- Directed by: Cuba Gooding Jr.
- Written by: Eitan Gorlin; Cuba Gooding Jr.;
- Produced by: Anjul Nigam; Steve Straka; Hilary Shor; Eric Colley;
- Starring: Famke Janssen; Richard Dreyfuss; Cuba Gooding Jr.; Lia Marie Johnson; Ken Lerner;
- Cinematography: Wedigo von Schultzendorff
- Edited by: Keith Reamer
- Music by: Jeffery Alan Jones
- Production companies: Brittany House Pictures; Quixotic Road; Detente613; Fireshoe Productions; Major Motion Pictures;
- Distributed by: Gravitas Ventures
- Release date: October 5, 2018;
- Country: United States
- Language: English

= Bayou Caviar =

Bayou Caviar is a 2018 American neo-noir drama film directed by Cuba Gooding Jr. and written by Eitan Gorlin and Gooding. The film stars Gooding, Famke Janssen, Richard Dreyfuss, with Gregg Bello, Ken Lerner, Sam Thakur, Katharine McPhee, and Lia Marie Johnson in supporting roles. Russian hockey player Alexei Kovalev makes an appearance in the film. This film marks Gooding's first time as director.

==Plot==
Rodney (Gooding) is a former boxing star reduced to working as a bouncer, a job that eventually brings him into contact with Yuri (Dreyfuss), a Russian gangster whose preferred method for the disposal of dead bodies is in the form of "bayou caviar," which is food left to the alligators in the Louisiana swamps.

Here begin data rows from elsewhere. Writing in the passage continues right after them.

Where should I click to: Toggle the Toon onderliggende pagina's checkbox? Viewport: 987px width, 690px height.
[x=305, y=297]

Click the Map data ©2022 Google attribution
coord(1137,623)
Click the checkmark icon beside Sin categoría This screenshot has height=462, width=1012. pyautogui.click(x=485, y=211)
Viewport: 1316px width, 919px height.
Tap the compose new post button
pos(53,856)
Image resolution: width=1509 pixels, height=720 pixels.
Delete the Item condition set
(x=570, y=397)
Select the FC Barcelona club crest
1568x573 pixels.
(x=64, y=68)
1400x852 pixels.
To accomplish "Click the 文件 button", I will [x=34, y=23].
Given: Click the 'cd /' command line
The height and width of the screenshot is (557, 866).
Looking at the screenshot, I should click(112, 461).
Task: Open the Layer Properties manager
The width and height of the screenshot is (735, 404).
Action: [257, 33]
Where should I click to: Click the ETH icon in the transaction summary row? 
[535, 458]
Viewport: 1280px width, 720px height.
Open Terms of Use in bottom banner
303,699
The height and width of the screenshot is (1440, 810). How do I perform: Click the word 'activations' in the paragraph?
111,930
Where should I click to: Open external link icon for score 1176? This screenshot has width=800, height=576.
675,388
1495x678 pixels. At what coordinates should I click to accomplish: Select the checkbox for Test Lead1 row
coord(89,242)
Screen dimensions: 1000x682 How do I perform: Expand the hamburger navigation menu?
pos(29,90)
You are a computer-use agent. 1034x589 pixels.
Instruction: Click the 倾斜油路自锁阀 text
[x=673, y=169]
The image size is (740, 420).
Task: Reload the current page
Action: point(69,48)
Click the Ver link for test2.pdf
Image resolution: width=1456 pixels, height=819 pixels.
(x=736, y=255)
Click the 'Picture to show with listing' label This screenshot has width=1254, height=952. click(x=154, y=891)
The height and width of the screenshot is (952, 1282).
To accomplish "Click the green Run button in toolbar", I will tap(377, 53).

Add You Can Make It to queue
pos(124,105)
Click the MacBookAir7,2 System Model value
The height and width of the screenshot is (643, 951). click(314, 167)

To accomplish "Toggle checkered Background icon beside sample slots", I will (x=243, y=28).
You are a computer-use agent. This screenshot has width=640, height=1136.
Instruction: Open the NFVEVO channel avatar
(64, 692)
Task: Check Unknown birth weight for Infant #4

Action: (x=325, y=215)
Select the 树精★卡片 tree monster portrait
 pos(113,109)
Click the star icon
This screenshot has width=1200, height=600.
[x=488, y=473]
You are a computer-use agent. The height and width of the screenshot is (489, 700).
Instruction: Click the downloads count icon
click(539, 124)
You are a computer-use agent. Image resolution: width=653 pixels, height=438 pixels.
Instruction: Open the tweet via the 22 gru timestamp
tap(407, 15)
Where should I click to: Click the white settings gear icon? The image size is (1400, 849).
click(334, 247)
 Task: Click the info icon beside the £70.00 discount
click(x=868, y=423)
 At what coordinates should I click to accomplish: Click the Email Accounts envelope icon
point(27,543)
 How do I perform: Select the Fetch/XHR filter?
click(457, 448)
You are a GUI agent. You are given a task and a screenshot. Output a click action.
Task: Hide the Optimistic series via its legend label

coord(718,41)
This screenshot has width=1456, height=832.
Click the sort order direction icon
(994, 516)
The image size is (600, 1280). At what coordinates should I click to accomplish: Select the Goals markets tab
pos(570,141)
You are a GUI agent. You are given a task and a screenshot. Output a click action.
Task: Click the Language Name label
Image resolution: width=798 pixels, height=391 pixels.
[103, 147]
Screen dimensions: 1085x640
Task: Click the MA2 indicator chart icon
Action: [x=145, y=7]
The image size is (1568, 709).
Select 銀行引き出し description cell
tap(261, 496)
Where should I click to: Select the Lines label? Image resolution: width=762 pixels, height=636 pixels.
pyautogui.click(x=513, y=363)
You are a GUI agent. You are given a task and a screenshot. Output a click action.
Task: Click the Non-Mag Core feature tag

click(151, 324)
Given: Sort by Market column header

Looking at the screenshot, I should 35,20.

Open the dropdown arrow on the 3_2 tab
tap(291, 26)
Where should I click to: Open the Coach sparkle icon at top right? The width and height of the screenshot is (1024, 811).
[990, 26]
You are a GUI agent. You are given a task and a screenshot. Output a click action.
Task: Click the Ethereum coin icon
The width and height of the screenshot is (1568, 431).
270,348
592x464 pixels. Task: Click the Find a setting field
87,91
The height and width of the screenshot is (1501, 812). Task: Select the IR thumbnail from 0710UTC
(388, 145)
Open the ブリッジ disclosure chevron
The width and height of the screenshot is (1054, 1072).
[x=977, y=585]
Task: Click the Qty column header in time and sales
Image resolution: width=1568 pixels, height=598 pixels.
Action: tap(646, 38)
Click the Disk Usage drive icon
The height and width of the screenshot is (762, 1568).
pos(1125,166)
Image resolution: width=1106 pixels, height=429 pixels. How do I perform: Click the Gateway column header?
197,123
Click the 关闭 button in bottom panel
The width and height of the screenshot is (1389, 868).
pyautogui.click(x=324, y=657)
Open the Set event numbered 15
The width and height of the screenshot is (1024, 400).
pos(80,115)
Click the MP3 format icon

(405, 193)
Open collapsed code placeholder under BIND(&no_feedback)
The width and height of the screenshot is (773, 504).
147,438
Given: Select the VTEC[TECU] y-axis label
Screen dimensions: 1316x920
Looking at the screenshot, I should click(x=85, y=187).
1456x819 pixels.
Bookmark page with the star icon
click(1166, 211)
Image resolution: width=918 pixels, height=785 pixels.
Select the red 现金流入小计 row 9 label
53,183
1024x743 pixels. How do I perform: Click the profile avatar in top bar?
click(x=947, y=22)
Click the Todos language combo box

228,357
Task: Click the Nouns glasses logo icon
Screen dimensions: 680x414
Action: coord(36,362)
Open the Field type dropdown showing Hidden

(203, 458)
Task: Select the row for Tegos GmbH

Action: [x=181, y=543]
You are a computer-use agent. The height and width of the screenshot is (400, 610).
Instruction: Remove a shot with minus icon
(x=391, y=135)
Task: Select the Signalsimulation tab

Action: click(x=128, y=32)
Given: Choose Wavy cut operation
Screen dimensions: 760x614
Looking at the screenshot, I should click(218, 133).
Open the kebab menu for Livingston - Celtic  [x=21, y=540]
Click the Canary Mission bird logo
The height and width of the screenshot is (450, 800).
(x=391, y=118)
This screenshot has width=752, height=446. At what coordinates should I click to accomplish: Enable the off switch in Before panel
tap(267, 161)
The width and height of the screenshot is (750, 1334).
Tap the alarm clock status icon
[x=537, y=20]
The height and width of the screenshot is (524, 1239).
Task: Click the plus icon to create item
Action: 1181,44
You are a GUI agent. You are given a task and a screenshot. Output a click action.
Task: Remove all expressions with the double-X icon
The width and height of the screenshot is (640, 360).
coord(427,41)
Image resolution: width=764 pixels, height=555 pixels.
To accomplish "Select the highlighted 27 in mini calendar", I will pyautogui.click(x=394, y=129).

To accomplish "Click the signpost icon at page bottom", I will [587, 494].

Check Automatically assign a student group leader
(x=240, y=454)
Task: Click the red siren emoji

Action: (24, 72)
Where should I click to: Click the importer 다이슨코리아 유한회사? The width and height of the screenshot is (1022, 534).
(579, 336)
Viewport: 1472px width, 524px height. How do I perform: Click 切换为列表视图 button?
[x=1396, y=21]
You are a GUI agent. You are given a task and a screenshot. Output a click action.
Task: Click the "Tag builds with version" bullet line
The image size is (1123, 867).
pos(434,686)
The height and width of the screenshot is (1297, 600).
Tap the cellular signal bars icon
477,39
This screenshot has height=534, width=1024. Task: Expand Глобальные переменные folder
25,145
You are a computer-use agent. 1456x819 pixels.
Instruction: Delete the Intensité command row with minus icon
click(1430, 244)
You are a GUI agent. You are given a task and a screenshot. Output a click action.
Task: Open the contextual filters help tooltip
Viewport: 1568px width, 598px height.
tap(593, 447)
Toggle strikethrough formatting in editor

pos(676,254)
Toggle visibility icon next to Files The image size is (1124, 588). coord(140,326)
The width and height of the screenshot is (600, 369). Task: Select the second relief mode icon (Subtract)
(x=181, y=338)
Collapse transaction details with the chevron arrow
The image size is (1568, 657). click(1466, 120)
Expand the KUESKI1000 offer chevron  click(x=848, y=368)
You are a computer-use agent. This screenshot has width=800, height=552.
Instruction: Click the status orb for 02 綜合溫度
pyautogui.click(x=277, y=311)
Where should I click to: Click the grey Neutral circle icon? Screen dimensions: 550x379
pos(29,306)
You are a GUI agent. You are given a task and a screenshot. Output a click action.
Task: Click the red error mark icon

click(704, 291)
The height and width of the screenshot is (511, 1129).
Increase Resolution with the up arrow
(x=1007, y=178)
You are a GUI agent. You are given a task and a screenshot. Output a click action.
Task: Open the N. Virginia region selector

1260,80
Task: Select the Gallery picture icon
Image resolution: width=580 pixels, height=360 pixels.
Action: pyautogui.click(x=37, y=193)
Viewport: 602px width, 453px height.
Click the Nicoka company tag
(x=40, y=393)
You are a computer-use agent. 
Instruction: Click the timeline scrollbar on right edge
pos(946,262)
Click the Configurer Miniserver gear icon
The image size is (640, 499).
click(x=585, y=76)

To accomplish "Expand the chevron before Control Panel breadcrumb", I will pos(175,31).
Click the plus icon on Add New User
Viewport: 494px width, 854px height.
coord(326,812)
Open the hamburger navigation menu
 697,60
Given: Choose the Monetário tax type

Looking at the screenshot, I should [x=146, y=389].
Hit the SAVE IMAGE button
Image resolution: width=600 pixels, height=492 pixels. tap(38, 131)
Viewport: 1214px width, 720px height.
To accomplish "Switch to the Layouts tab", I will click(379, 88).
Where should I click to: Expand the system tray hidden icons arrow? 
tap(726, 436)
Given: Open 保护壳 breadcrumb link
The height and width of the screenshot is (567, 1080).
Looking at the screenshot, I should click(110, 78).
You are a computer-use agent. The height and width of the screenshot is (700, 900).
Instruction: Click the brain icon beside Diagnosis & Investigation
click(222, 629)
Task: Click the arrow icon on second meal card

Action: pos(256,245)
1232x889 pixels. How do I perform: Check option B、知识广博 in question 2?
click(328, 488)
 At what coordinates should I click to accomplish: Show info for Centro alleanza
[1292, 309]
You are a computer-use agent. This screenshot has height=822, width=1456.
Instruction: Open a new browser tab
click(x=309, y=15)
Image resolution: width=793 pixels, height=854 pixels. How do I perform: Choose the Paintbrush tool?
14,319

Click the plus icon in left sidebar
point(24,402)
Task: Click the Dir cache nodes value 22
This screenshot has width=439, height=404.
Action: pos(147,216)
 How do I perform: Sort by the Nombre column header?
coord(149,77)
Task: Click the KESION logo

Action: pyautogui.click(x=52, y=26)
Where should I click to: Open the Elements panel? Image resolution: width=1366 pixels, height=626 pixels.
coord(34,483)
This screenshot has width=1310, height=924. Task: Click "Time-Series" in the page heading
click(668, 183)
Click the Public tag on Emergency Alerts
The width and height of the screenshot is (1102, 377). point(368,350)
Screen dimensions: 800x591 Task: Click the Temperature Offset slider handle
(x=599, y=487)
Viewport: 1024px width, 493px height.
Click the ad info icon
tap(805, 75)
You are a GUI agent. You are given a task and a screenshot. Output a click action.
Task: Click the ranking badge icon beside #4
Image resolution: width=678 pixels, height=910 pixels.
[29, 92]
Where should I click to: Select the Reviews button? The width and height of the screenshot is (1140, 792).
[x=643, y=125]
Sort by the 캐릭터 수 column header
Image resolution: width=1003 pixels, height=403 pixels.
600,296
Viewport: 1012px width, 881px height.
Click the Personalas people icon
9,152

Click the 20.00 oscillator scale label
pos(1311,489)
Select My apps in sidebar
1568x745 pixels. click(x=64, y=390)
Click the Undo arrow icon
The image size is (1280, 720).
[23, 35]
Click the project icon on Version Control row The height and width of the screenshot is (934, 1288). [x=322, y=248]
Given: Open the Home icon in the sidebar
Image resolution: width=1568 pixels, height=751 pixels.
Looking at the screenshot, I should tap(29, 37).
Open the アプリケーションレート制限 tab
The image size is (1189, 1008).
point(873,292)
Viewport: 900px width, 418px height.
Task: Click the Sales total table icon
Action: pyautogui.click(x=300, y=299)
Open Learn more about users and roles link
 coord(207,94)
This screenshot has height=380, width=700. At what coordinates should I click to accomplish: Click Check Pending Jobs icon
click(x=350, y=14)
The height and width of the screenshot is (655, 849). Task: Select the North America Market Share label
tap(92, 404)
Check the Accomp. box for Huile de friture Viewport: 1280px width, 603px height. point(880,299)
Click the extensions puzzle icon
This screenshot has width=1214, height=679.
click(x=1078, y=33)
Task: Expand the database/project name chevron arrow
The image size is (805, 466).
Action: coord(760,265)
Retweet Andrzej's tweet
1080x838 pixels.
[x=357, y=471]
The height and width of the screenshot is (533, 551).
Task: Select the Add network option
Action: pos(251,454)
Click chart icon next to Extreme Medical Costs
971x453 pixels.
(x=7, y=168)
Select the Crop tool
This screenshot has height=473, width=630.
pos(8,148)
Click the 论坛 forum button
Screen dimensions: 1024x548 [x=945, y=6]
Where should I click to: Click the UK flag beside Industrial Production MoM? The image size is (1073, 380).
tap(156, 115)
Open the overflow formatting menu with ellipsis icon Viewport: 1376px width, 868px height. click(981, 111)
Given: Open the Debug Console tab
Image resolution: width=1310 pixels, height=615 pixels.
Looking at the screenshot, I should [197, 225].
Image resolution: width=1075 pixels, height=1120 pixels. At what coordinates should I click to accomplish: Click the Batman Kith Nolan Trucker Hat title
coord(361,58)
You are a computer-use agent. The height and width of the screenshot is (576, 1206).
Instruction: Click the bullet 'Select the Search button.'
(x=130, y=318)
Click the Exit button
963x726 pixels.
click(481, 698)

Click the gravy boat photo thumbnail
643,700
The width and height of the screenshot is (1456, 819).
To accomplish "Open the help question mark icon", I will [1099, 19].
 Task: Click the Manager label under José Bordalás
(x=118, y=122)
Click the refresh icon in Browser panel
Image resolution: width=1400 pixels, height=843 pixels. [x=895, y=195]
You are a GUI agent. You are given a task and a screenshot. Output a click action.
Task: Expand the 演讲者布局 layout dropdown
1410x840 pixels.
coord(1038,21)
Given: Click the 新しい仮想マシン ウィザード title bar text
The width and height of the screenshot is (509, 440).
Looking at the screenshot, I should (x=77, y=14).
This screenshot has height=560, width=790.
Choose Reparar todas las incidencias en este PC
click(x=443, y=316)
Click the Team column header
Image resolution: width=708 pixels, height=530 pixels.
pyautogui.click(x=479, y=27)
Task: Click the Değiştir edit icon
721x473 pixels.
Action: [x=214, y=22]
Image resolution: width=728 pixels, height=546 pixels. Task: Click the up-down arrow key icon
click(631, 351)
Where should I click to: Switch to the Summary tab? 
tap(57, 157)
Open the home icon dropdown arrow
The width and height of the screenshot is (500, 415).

Rodney’s task is to provide compromising evidence on the son-in-law of the gangster’s business associate, a blackmail scheme that if executed properly, could rebound to the benefit of several people, including a fame-hungry teenager Kat (Lia Marie Johnson) and lesbian photographer Nic (Famke Janssen).

==Cast==
- Cuba Gooding Jr. as Rodney Jones
- Famke Janssen as Nic
- Richard Dreyfuss as Yuri
- Gregg Bello as Isaac
- Ken Lerner as Shlomo
- Sam Thakur as Rafi
- Katharine McPhee as Shelly
- Lia Marie Johnson as Kat
- Kedrick Brown as Emmanuel Johnson
- James Moses Black as Sasha

==Filming==
Principal photography began on June 19, 2017.

== Reception ==
On review aggregator website Rotten Tomatoes, 20% of five critics gave the film a positive review. Metacritic, which uses a weighted average, assigned the film a score of 36 out of 100, based on four critics, indicating "generally unfavorable" reviews.